Return the records exactly as they stand, and keep the pictures out of the copy.

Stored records
Content starts

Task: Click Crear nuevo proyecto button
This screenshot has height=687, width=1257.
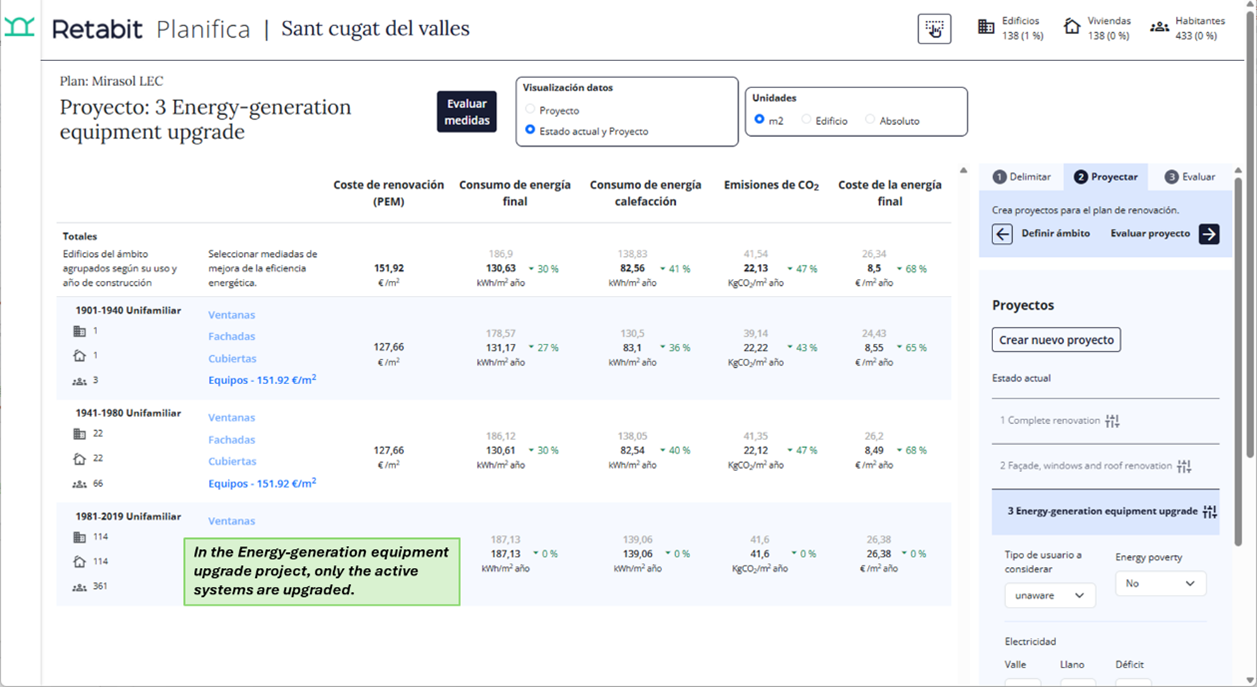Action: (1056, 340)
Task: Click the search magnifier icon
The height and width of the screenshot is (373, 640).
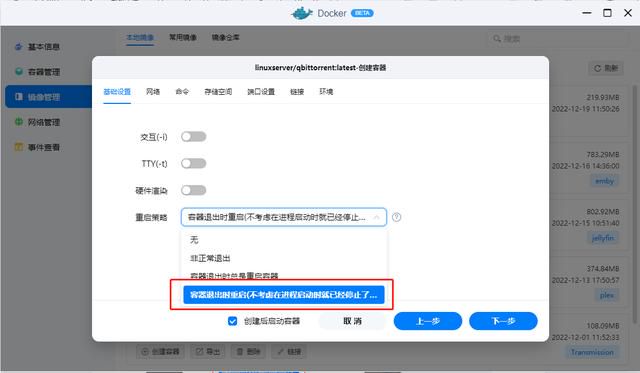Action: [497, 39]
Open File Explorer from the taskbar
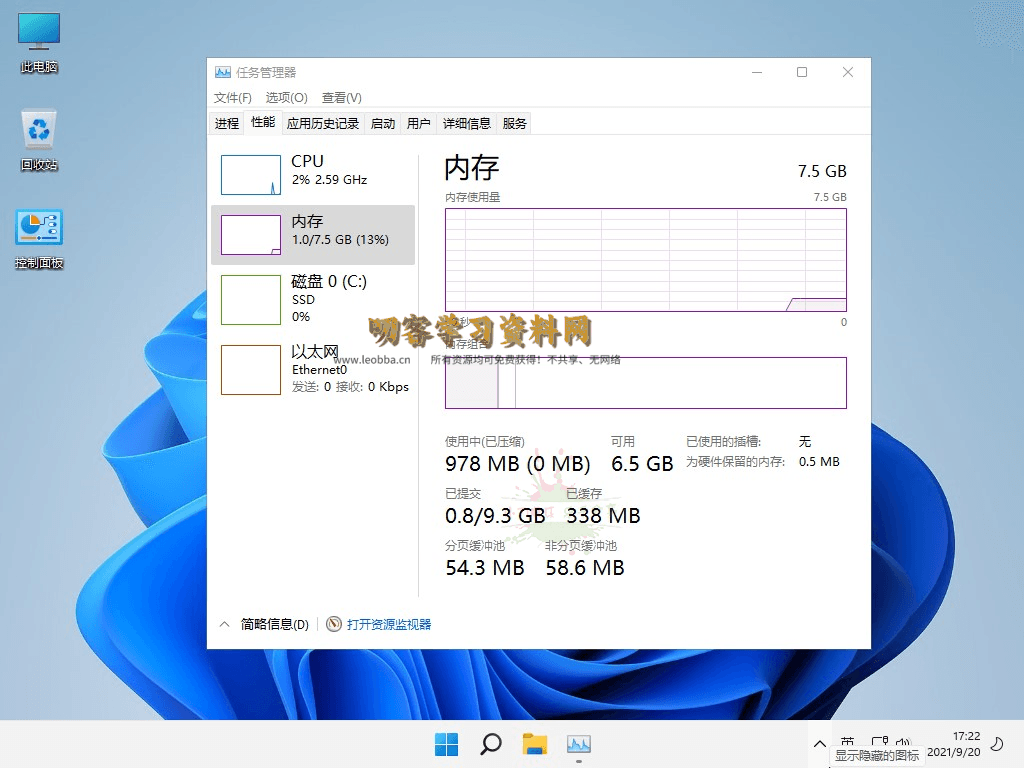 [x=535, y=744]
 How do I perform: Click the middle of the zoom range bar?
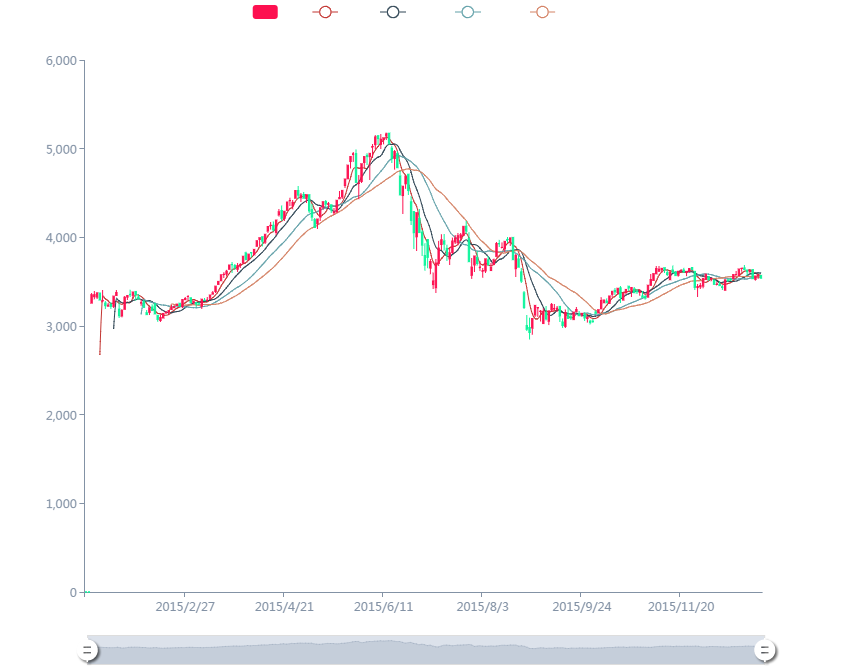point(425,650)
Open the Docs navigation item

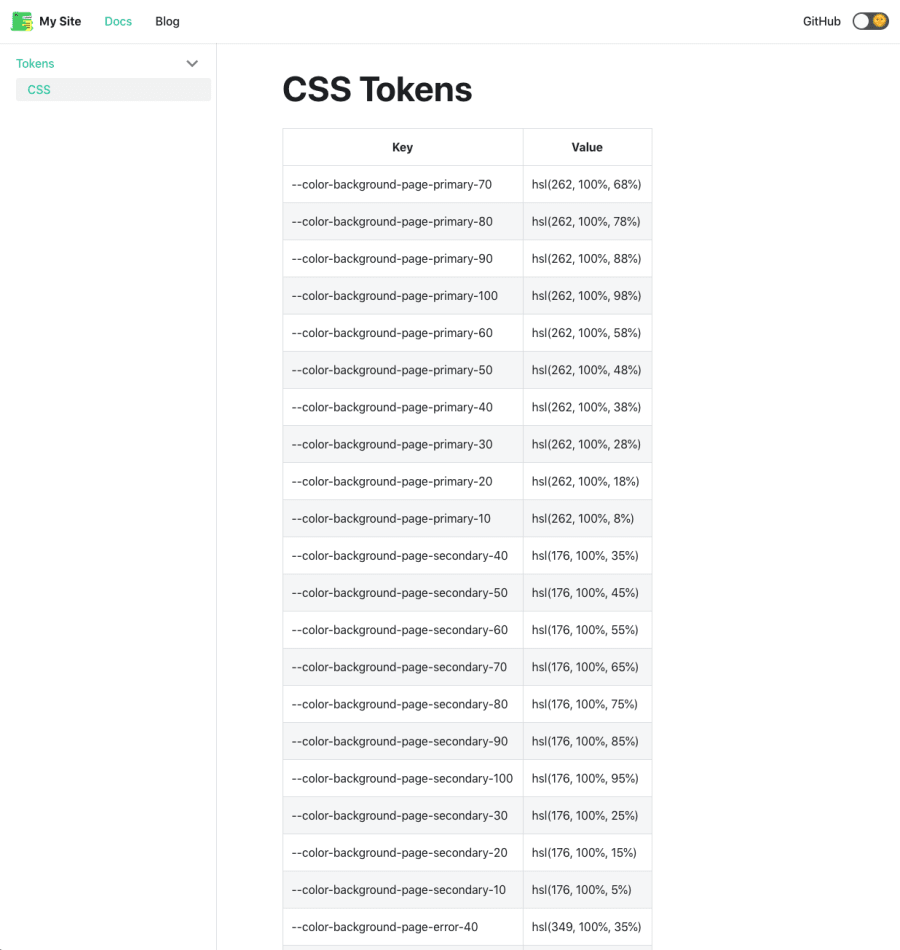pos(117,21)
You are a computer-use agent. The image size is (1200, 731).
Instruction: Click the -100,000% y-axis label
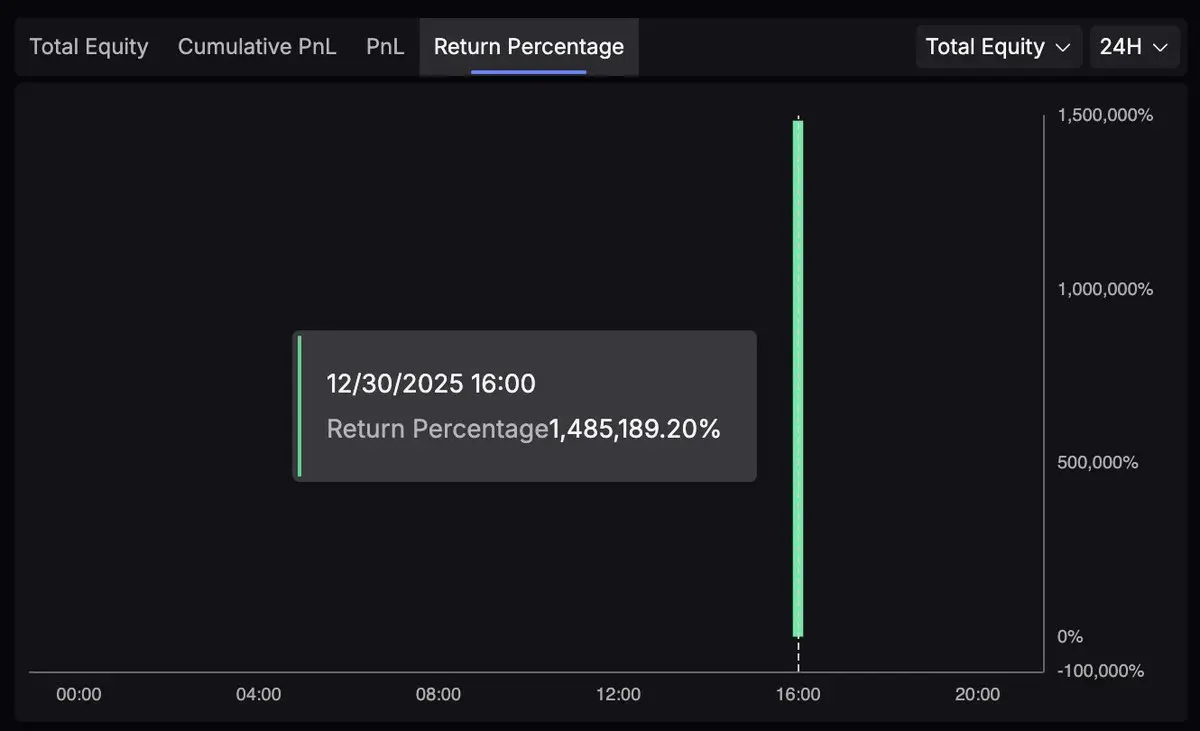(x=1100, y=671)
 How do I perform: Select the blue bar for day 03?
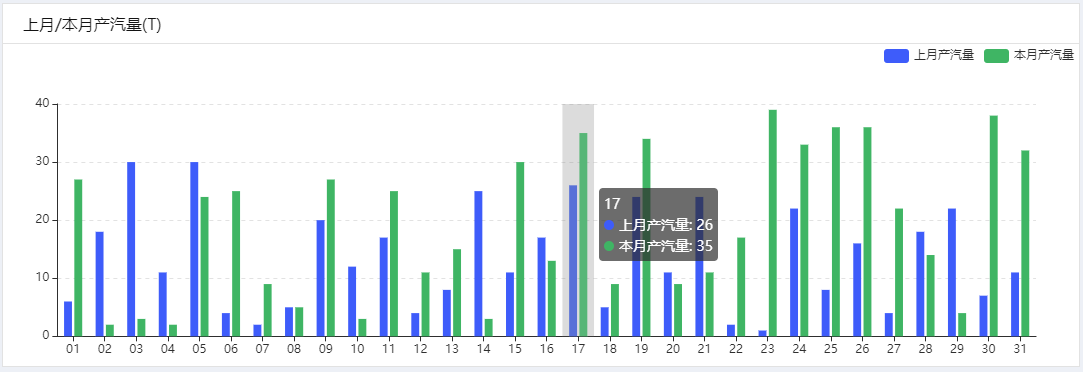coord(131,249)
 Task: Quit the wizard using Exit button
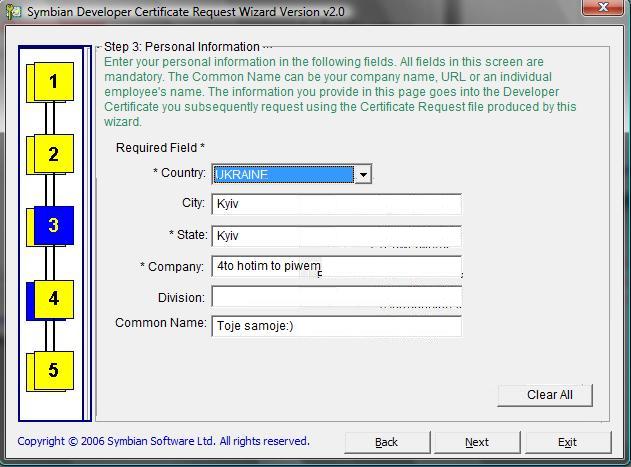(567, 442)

Content ends

Answer box:
Task: Click Crear nuevo proyecto button
This screenshot has height=687, width=1257.
Action: (1056, 340)
Task: Click the search magnifier icon
The height and width of the screenshot is (373, 640).
Action: [497, 39]
Open File Explorer from the taskbar
 [x=535, y=744]
 How do I perform: Click the middle of the zoom range bar?
point(425,650)
Open the Docs navigation item

pos(117,21)
You are a computer-use agent. The image size is (1200, 731).
Instruction: Click the -100,000% y-axis label
(x=1100, y=671)
 How do I perform: Select the blue bar for day 03?
coord(131,249)
 Task: Quit the wizard using Exit button
(567, 442)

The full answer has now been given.